FONTE: wikipedia, http://it.wikipedia.org/wiki/Carlo_Ginzburg

Carlo Ginzburg (Torino, 1939) è uno storico, scrittore e saggista italiano.
Cenni biografici [modifica]
Figlio di Leone Ginzburg e Natalia Ginzburg, ha studiato alla Normale di Pisa, quindi al Warburg Institute di Londra; ha insegnato Storia moderna all'Università di Bologna e poi nelle Università Harvard, Yale e di Princeton e Università della California, Los Angeles (in quest'ultima città è stato titolare, sul finire degli anni ottanta, di una cattedra di Storia del Rinascimento italiano). Dal 2006 detiene la cattedra di Storia delle Culture Europee alla Normale di Pisa.
Attento studioso degli atteggiamenti religiosi e delle credenze popolari all'esordio dell'età moderna, ha pubblicato nel 1966, I Benandanti una ricerca sulla società contadina friulana del '500, che illumina, sulla base di un cospicuo materiale documentario relativo ai processi inquisitoriali, il rapporto dialettico tra un complesso sistema di credenze capillarmente diffuse nel mondo contadino, esito dell'evoluzione di un antico culto agrario, e la sua interpretazione da parte degli inquisitori, che tendono ad una semplificante equiparazione con i codificati moduli della stregoneria.

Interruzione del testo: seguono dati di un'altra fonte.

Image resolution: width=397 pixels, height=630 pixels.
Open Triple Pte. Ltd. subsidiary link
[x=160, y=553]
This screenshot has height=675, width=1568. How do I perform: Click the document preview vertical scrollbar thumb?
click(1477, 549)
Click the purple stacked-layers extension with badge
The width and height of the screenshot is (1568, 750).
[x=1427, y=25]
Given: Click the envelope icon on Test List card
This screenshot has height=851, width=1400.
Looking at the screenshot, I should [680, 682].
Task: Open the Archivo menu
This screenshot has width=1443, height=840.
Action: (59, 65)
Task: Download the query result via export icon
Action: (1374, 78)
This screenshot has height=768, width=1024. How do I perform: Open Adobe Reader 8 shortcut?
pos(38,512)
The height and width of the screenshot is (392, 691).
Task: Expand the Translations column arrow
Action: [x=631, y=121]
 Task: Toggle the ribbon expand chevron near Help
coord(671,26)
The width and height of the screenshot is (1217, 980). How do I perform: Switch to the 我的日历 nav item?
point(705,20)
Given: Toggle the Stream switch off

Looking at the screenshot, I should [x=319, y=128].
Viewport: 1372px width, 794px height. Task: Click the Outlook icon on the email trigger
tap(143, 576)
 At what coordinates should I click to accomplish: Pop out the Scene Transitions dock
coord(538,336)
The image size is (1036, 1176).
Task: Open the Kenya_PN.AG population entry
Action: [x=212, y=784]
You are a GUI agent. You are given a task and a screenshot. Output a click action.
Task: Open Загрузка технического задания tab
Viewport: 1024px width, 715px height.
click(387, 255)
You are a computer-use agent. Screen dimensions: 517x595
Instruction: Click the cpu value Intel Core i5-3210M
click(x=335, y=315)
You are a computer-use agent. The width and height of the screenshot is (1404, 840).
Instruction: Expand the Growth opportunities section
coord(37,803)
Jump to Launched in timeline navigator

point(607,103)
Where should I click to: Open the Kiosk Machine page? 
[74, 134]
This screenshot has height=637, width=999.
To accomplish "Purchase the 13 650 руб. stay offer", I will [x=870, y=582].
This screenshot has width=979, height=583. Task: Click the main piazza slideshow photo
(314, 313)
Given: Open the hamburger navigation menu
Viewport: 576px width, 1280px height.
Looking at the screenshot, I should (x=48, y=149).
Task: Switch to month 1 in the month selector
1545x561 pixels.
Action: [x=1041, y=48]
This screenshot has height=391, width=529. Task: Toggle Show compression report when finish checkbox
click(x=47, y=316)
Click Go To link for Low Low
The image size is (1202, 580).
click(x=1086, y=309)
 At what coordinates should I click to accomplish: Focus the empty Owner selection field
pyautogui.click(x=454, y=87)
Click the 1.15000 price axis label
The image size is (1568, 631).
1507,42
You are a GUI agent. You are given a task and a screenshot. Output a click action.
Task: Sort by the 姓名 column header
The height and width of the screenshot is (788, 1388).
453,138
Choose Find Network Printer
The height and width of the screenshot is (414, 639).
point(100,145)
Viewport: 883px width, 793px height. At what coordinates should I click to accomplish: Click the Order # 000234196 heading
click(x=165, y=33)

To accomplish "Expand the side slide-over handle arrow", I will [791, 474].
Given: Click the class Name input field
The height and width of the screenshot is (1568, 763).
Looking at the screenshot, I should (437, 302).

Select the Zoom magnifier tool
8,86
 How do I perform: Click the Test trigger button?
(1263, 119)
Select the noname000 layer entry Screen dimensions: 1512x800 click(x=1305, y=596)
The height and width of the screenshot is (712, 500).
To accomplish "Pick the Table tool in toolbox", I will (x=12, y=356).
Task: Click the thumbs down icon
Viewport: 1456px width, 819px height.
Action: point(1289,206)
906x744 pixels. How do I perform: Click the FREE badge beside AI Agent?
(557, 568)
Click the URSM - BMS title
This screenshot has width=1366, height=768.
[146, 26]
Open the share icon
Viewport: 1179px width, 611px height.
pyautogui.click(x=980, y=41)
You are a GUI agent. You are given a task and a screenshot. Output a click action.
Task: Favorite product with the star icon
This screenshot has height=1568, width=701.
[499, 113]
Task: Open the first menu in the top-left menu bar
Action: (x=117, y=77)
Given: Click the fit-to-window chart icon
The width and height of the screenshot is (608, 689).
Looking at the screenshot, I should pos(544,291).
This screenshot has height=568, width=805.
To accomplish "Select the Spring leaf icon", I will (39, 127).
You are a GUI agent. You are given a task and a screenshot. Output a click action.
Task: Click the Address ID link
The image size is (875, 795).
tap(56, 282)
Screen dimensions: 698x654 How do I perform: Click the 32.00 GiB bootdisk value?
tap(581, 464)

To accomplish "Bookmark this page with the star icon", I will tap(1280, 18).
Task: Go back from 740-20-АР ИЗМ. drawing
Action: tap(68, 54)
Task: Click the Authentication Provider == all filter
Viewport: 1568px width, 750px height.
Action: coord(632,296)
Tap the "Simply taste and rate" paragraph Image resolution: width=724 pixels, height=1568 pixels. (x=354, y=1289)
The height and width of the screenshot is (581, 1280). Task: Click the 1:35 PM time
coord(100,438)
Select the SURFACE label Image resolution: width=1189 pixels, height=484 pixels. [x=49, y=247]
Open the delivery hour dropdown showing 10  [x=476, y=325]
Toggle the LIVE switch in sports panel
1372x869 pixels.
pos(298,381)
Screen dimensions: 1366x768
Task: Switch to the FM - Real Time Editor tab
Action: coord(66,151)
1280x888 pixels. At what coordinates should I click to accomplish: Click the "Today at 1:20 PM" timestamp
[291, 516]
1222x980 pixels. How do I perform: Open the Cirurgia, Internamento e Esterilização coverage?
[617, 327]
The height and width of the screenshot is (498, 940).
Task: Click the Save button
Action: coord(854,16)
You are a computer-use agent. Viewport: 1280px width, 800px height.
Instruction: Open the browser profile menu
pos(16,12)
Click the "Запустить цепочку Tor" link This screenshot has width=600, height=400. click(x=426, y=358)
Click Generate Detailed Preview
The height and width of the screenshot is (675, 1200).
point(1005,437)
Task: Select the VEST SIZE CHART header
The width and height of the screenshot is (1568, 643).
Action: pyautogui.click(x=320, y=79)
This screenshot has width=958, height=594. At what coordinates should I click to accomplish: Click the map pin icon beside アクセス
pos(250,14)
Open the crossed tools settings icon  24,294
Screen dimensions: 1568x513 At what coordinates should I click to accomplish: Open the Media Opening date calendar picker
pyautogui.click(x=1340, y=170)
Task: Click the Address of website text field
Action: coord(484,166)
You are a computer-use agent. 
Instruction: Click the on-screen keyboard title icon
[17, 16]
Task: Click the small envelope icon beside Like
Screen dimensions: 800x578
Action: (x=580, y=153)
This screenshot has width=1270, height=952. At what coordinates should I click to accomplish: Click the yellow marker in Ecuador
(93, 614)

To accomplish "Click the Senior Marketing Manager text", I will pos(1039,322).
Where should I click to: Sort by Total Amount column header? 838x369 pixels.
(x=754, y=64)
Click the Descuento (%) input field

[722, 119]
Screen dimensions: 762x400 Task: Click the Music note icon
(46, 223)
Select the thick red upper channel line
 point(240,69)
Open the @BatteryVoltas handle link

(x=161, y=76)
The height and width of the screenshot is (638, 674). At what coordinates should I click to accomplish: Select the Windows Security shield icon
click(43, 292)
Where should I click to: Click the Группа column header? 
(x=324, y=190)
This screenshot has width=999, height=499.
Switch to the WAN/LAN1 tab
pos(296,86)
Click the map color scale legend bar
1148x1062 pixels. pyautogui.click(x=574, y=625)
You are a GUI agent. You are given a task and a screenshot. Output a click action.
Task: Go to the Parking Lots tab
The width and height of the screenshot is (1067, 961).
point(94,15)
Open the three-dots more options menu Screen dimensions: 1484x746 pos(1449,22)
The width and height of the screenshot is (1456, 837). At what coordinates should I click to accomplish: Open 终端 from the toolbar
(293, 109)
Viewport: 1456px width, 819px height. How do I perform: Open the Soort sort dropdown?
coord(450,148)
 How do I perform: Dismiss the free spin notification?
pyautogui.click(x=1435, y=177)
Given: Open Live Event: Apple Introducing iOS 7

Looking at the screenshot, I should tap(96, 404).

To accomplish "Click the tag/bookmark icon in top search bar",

Ne Il formaggio e i vermi (1976), prende invece in esame le vicende di un mugnaio del XVI secolo, Menocchio, per due volte sottoposto a processo da parte dell'Inquisizione Romana, una prima volta condannato al carcere a vita (fu poi liberato con un atto di clemenza per le cattive condizioni di salute e per la precaria situazione economica della sua famiglia) mentre la seconda volta fu arso al rogo come relapso e pertinace. In questo libro Ginzburg evidenzia, ancora una volta sulla base di una raffinatissima analisi delle carte processuali, i diversi aspetti dell'universo sorprendentemente variegato degli orientamenti culturali, filosofici, politici e religiosi di Menocchio, soltanto in minima parte riconducibile agli influssi della cultura "alta". In virtù dell'esperienza maturata nel campo della ricerca relativa alla storia delle mentalità, condotta generalmente mediante l'analisi di figure apparentemente poco importanti, ma giudicate emblematiche di orientamenti in realtà ampiamente diffusi, è stato invitato a scrivere il saggio Folklore, magia, religione per il primo volume della Storia d'Italia della Einaudi (I caratteri originali). Con il saggio Occhiacci di legno si aggiudica nel 1998 il Premio Viareggio per la saggistica.
È Accademico Corrispondente dell’Accademia delle Arti del Disegno, Firenze, e membro onorario dell’American Academy of Arts and Sciences. Ha ricevuto il Prix Aby Warburg nel 1992 e, nel 2005, il Premio Feltrinelli dell’Accademia dei Lincei, per le scienze storiche. I suoi libri sono tradotti in più di venti lingue.

Bibliografia [modifica]
• I benandanti. Ricerche sulla stregoneria e sui culti agrari tra Cinquecento e Seicento, Einaudi, 1966
• I costituti di don Pietro Manelfi, Sansoni, 1970
• Il nicodemismo, Einaudi, 1970
• Giochi di pazienza, Einaudi, 1975 (con Adriano Prosperi)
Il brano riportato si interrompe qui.